Copy out the data below from the line containing "How do I perform: Undo" to the line containing "Open the quick", both lines included, with all images left out.

Data supplied >>
* * *

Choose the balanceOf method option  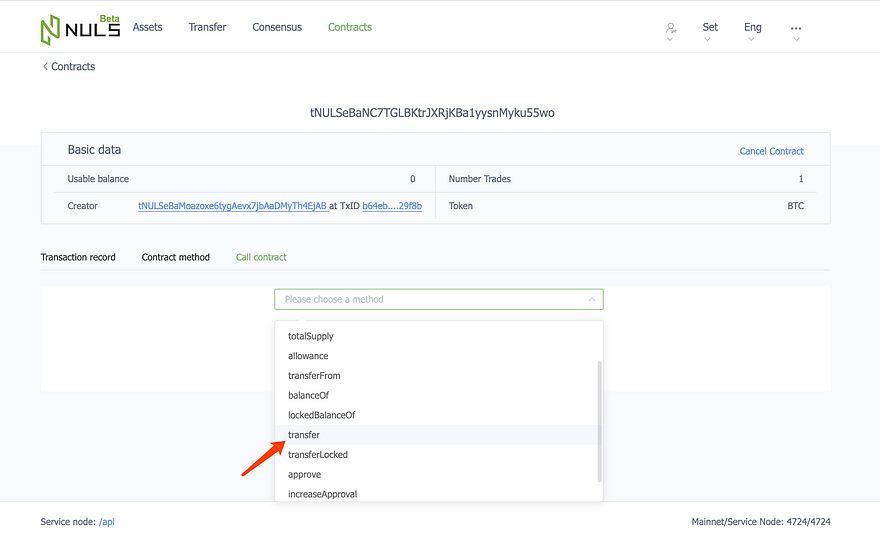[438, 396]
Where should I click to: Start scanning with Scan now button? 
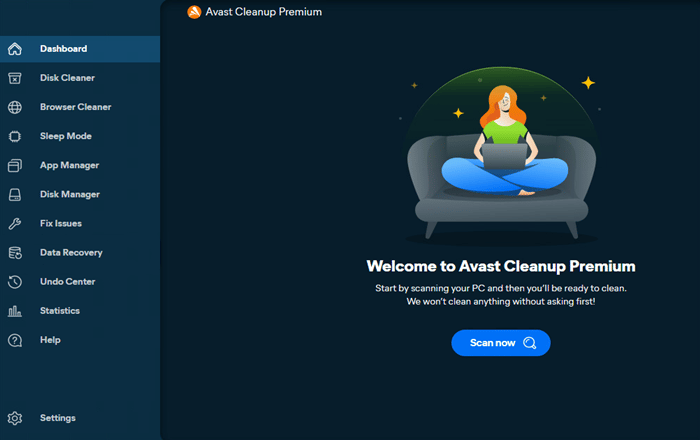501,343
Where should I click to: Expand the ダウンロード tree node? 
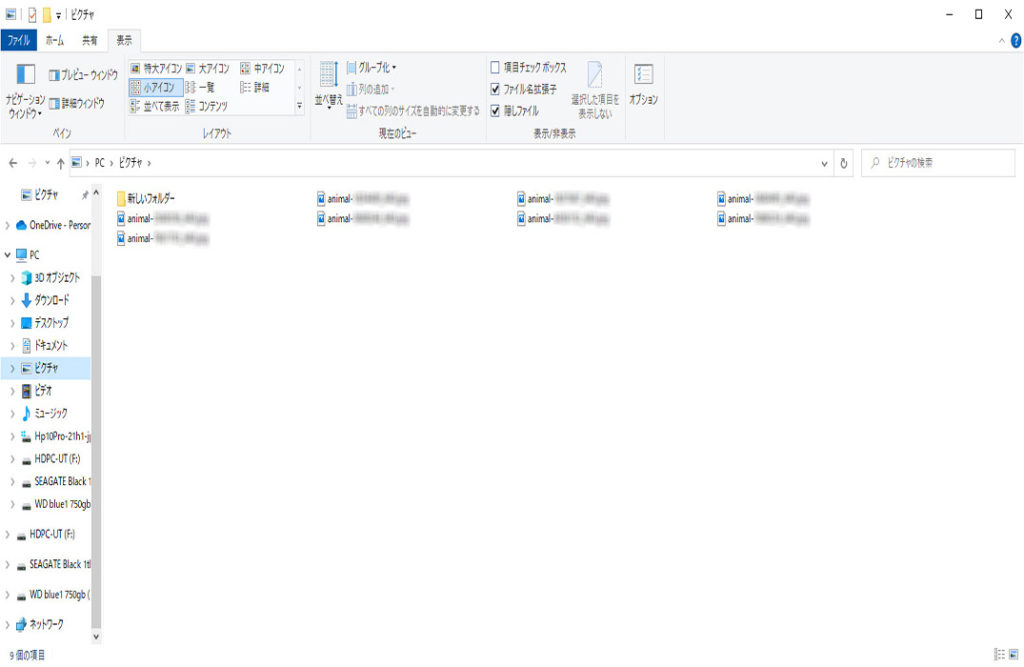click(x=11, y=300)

* * *

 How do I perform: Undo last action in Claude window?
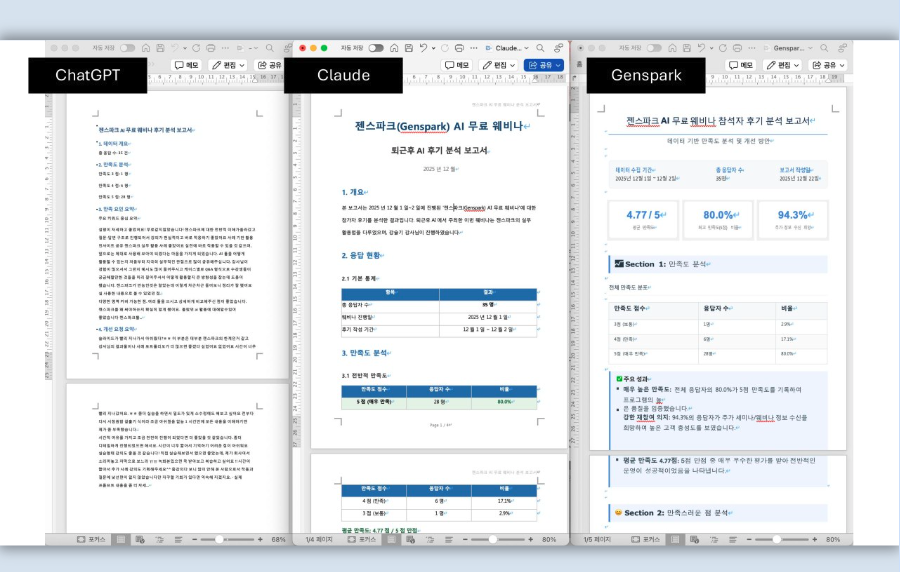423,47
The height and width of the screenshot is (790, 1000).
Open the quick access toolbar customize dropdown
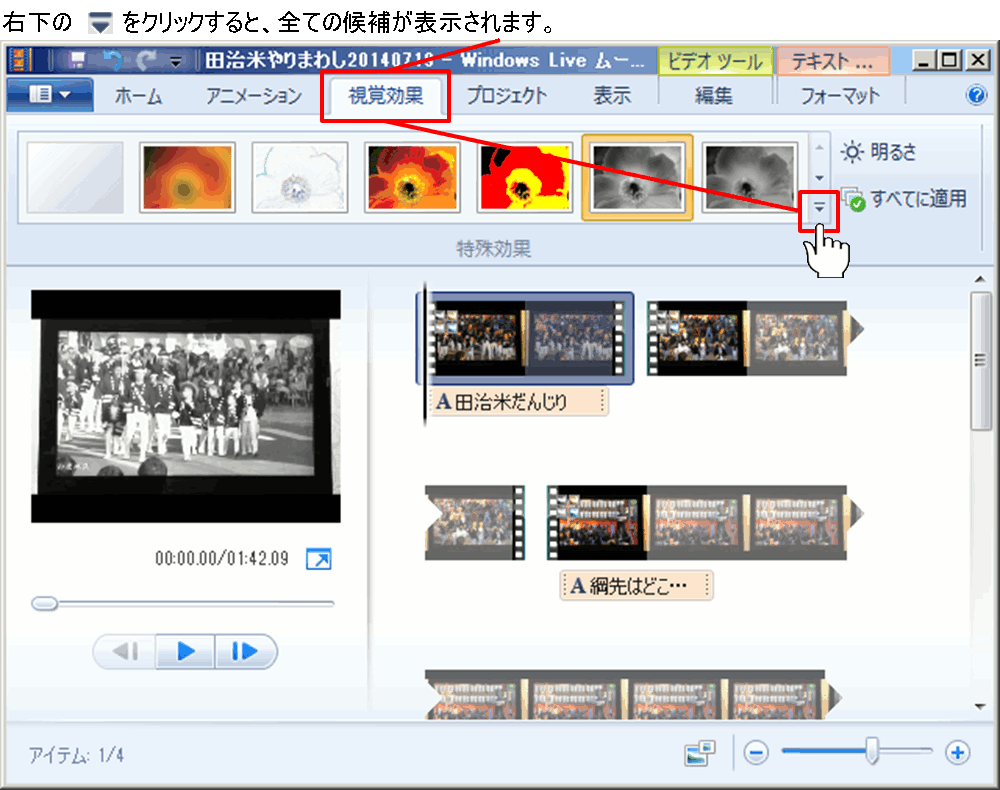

* * *

Exercise output >>
 How do I perform: Undo last action in Claude window?
423,47
The height and width of the screenshot is (790, 1000).
Open the quick access toolbar customize dropdown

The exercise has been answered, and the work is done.